Shortly after that first fast, I got rid of all snacking. Not rigidly so. If my wife wants popcorn while we watch a movie, we have popcorn. But for the most part, I don’t eat anything but three meals per day, two if I’m intermittent fasting. It seems obvious to me now, that this is plenty.
I shifted my workouts to the morning and I’ve found that I prefer to workout in a fasted state. So now, on a typical day, I finish dinner by 6 pm, I wake up early to write, workout around 7 am, and then eat around 8:30 am.
Without trying to I fell into a daily structure where almost every day features a 14-15 hour break between meals. I’ve also cut down the amount of meat that I eat each day, considerably. Without having ever worried about weight, I’m now anywhere between 195 and 200 pounds, plenty strong and with better energy than ever.
My wife has also fit fasts into her schedule on and off for the past few years. After a break she started again recently, and her comment seems to summarize the benefits of fasting best: “It’s good for me because it changes my relationship with food. I feel less need to snack. Like, I’m good. I don’t need to eat every time I think I’m getting hungry.”
Courtesy of Ted Naiman, MD, h/t PD Morgan
That’s it. Sometimes we are bored and food seems like a good way to fill the space. Sometimes we’re actually thirsty. Particularly in a world programmed for consumption, adding a little more boundary to our consumption is not a bad practice.
And that’s the real reason to fast every now and then—because you are a human and not feeling capable of going without food for a bit marks a drastic departure from basic human capabilities.
Fasting For The Holidays
“A man is rich in proportion to the number of things which he can afford to let alone.”
Henry David Thoreau
So much of the fitness world exists to counteract overconsumption. Consumerism is fueled by a system where we are always reminded of what we are missing and then pointed to something that is supposed to fill that void.
Food and the engineering of cravings is an obvious example. Yet, things are rarely the solution to our problems. The change we are seeking doesn’t come from adding the things we think we need. In fact, it is just the opposite.
We are happier when we are less dependent on external circumstances being just right. We are happier when we need less. That is why the wealthy, Stoic philosopher, Seneca, suggested a monthly practice of self-denial.
As he frames it, just as soldiers train during times of peace and prosperity, we should train ourselves amid times of abundance. Well, the abundance is here and it isn’t going anywhere.

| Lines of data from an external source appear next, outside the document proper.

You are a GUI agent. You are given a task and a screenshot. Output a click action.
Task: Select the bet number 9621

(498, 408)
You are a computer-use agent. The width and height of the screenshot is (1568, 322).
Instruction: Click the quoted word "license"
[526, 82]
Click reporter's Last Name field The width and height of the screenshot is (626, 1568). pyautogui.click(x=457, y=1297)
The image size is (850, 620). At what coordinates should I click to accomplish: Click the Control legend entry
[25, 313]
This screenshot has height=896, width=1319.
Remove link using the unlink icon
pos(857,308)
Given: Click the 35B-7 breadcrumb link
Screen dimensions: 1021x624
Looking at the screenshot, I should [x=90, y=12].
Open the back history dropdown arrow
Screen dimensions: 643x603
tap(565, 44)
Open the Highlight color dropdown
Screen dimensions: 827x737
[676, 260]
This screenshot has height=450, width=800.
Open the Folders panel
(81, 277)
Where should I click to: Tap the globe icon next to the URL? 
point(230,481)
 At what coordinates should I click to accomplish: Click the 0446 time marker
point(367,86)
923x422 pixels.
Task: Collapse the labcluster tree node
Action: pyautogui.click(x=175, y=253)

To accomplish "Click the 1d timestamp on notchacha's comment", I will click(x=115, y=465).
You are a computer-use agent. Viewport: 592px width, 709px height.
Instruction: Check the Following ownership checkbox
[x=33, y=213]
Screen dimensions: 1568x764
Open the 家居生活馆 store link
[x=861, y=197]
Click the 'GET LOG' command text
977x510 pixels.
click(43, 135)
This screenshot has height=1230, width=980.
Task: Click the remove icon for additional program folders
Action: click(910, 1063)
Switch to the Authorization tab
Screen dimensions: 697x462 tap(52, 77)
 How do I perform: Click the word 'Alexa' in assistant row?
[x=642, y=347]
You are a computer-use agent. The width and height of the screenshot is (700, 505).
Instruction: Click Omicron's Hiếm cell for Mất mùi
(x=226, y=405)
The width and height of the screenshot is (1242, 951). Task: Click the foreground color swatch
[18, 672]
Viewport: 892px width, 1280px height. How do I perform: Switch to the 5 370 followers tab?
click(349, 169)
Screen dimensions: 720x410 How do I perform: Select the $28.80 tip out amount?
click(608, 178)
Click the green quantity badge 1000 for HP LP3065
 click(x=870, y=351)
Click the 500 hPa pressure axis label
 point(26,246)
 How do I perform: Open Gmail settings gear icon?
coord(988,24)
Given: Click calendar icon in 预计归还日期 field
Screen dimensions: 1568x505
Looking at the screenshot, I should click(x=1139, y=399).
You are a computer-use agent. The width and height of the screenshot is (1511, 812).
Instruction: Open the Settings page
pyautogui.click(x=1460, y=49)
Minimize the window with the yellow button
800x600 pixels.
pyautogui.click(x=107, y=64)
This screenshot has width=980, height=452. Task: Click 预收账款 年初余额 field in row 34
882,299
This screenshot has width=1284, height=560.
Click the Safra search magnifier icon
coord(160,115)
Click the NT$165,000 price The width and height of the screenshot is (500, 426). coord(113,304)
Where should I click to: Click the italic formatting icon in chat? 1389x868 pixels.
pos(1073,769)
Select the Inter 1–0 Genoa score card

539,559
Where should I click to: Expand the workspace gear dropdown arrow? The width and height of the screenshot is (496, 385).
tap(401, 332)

We’ve always known we needed to train. We will be happier if we are active and healthy, but this only happens when we flex our muscles and challenge our bodies on a consistent basis. In the same way, we can structure other challenges to bring us towards gradual growth.
At IHD, our Pillar Experience Calendars, are a structured method of pulling yourself towards experiences like fasting that grow your ability to thrive through a challenge. Each month calls you to a group lesson and a challenge that will grow willpower and instill healthy values.
You’ll be doing these alongside a community that can share the wisdom of their own experience and supports each other in healthier living. This seems especially necessary during the holidays.
I love the cheer and tradition of December but it also seems to be an exaggeration of some cultural patterns that are already out of control. Thus, I thought it was the perfect month to stretch myself by doubling my old record for time without food.
This month I’m going to go for 48 hours with only water. I wouldn’t start here if you don’t have much experience, but I do encourage you to consider an intermittent fast this December—maybe that is just skipping breakfast one day.
It is an experience common to humankind and one that might enrich the rest of your holidays. After all, the pleasures of life are always much sweeter after a bit of struggle.